YOUR OBJECTIVE
The answer must consist of the records below, repeated exactly.

[Collected data entries]
= Beginning of Section =

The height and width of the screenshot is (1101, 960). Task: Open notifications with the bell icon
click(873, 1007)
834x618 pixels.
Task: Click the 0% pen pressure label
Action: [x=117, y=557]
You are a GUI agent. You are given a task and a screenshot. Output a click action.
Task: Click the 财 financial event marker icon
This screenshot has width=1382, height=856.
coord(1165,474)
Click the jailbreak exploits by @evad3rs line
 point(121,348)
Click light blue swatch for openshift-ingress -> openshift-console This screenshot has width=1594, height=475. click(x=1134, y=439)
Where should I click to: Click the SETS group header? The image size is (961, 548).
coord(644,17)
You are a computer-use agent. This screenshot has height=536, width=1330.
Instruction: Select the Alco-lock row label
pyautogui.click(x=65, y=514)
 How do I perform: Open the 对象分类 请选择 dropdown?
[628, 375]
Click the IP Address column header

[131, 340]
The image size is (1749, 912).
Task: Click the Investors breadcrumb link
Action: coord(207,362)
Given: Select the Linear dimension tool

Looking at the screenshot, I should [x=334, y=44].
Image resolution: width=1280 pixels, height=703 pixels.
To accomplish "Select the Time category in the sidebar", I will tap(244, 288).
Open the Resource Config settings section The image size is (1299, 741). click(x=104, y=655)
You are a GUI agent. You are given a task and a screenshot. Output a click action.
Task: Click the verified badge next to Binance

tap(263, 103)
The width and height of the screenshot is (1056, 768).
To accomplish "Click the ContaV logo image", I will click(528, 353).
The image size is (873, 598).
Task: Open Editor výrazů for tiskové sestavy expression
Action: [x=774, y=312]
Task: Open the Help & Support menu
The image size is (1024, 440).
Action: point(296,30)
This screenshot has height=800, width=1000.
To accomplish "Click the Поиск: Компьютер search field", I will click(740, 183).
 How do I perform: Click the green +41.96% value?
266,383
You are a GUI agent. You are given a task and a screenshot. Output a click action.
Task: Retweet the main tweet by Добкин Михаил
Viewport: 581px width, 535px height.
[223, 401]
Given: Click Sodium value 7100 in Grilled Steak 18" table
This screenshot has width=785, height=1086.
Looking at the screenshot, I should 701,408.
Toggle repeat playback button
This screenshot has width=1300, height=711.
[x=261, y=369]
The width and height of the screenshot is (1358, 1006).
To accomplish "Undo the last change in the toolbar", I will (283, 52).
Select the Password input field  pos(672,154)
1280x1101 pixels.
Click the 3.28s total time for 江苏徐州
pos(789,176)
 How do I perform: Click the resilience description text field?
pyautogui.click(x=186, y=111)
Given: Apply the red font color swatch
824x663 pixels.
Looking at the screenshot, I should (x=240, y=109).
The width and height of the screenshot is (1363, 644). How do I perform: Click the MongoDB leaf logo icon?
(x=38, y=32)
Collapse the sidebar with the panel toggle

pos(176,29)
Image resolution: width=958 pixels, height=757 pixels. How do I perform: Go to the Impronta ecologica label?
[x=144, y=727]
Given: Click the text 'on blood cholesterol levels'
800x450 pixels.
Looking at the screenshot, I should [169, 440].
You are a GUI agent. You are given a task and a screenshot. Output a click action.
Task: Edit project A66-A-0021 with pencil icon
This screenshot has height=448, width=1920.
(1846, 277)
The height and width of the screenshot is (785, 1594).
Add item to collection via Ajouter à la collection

= End of Section =

FINISHED EXERCISE
The height and width of the screenshot is (1101, 960). Task: Open notifications with the bell icon
click(873, 1007)
834x618 pixels.
Task: Click the 0% pen pressure label
Action: [x=117, y=557]
You are a GUI agent. You are given a task and a screenshot. Output a click action.
Task: Click the 财 financial event marker icon
This screenshot has width=1382, height=856.
coord(1165,474)
Click the jailbreak exploits by @evad3rs line
 point(121,348)
Click light blue swatch for openshift-ingress -> openshift-console This screenshot has width=1594, height=475. click(x=1134, y=439)
Where should I click to: Click the SETS group header? The image size is (961, 548).
coord(644,17)
You are a computer-use agent. This screenshot has height=536, width=1330.
Instruction: Select the Alco-lock row label
pyautogui.click(x=65, y=514)
 How do I perform: Open the 对象分类 请选择 dropdown?
[628, 375]
Click the IP Address column header

[131, 340]
The image size is (1749, 912).
Task: Click the Investors breadcrumb link
Action: coord(207,362)
Given: Select the Linear dimension tool

Looking at the screenshot, I should [x=334, y=44].
Image resolution: width=1280 pixels, height=703 pixels.
To accomplish "Select the Time category in the sidebar", I will tap(244, 288).
Open the Resource Config settings section The image size is (1299, 741). click(x=104, y=655)
You are a GUI agent. You are given a task and a screenshot. Output a click action.
Task: Click the verified badge next to Binance

tap(263, 103)
The width and height of the screenshot is (1056, 768).
To accomplish "Click the ContaV logo image", I will click(528, 353).
The image size is (873, 598).
Task: Open Editor výrazů for tiskové sestavy expression
Action: [x=774, y=312]
Task: Open the Help & Support menu
The image size is (1024, 440).
Action: point(296,30)
This screenshot has height=800, width=1000.
To accomplish "Click the Поиск: Компьютер search field", I will click(740, 183).
 How do I perform: Click the green +41.96% value?
266,383
You are a GUI agent. You are given a task and a screenshot. Output a click action.
Task: Retweet the main tweet by Добкин Михаил
Viewport: 581px width, 535px height.
[223, 401]
Given: Click Sodium value 7100 in Grilled Steak 18" table
This screenshot has width=785, height=1086.
Looking at the screenshot, I should 701,408.
Toggle repeat playback button
This screenshot has width=1300, height=711.
[x=261, y=369]
The width and height of the screenshot is (1358, 1006).
To accomplish "Undo the last change in the toolbar", I will (283, 52).
Select the Password input field  pos(672,154)
1280x1101 pixels.
Click the 3.28s total time for 江苏徐州
pos(789,176)
 How do I perform: Click the resilience description text field?
pyautogui.click(x=186, y=111)
Given: Apply the red font color swatch
824x663 pixels.
Looking at the screenshot, I should (x=240, y=109).
The width and height of the screenshot is (1363, 644). How do I perform: Click the MongoDB leaf logo icon?
(x=38, y=32)
Collapse the sidebar with the panel toggle

pos(176,29)
Image resolution: width=958 pixels, height=757 pixels. How do I perform: Go to the Impronta ecologica label?
[x=144, y=727]
Given: Click the text 'on blood cholesterol levels'
800x450 pixels.
Looking at the screenshot, I should [169, 440].
You are a GUI agent. You are given a task and a screenshot. Output a click action.
Task: Edit project A66-A-0021 with pencil icon
This screenshot has height=448, width=1920.
(1846, 277)
The height and width of the screenshot is (785, 1594).
Add item to collection via Ajouter à la collection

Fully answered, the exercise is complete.